Quoted passage:
* BEGIN *

The motions to dismiss proceeded before the High Court judge over three days, and were based on the pleadings, affidavit evidence, written legal submissions and oral arguments, and a transcript is available to this court. The court has also considered the Notice of Appeal, the Respondents' Notices, and written and oral submissions from the appellant and from each of the four sets of respondents opposing the appeal.

6

As the party appealing, the onus is on Ms. Scanlan to persuade this court that the trial judge erred materially in law or in fact, or in the application of the law to the facts. Her conspicuous failure to address the judgment of the High Court in any meaningful way is a recurring theme in the appeal and this judgment.

* END *

Tasks:
a) List everything the appeal judgment says the motions to dismiss in the High Court were based on.
b) Pull out the part of the appeal judgment between "As the party" and "and this judgment.", inclusive, word for word.

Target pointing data
* BEGIN *

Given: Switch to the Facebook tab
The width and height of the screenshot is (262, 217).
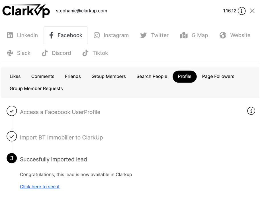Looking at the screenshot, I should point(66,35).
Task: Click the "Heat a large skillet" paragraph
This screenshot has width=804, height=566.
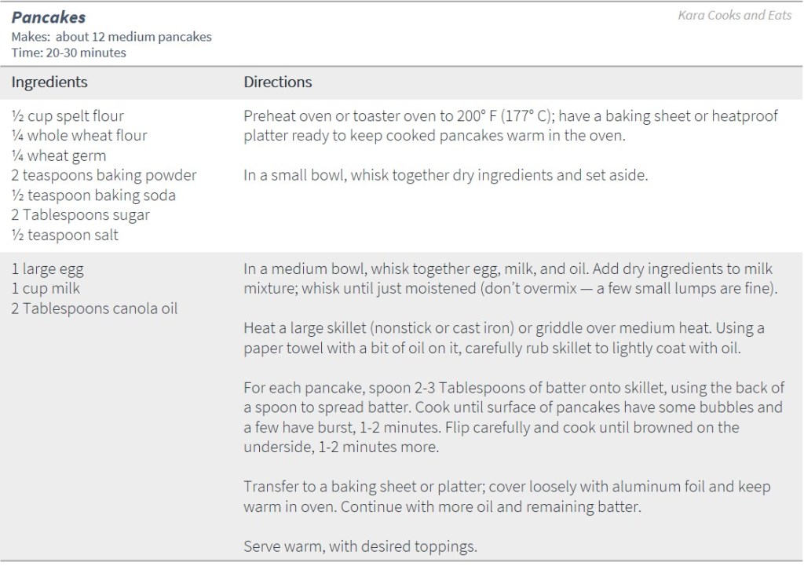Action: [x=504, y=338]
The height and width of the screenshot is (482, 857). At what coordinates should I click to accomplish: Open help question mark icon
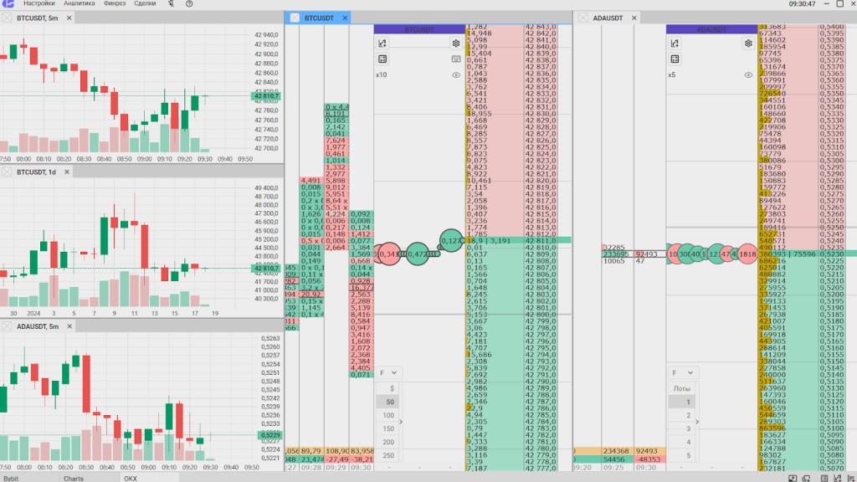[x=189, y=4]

* END *

Answers to each task:
a)
- pleadings
- affidavit evidence
- written legal submissions
- oral arguments

b)
As the party appealing, the onus is on Ms. Scanlan to persuade this court that the trial judge erred materially in law or in fact, or in the application of the law to the facts. Her conspicuous failure to address the judgment of the High Court in any meaningful way is a recurring theme in the appeal and this judgment.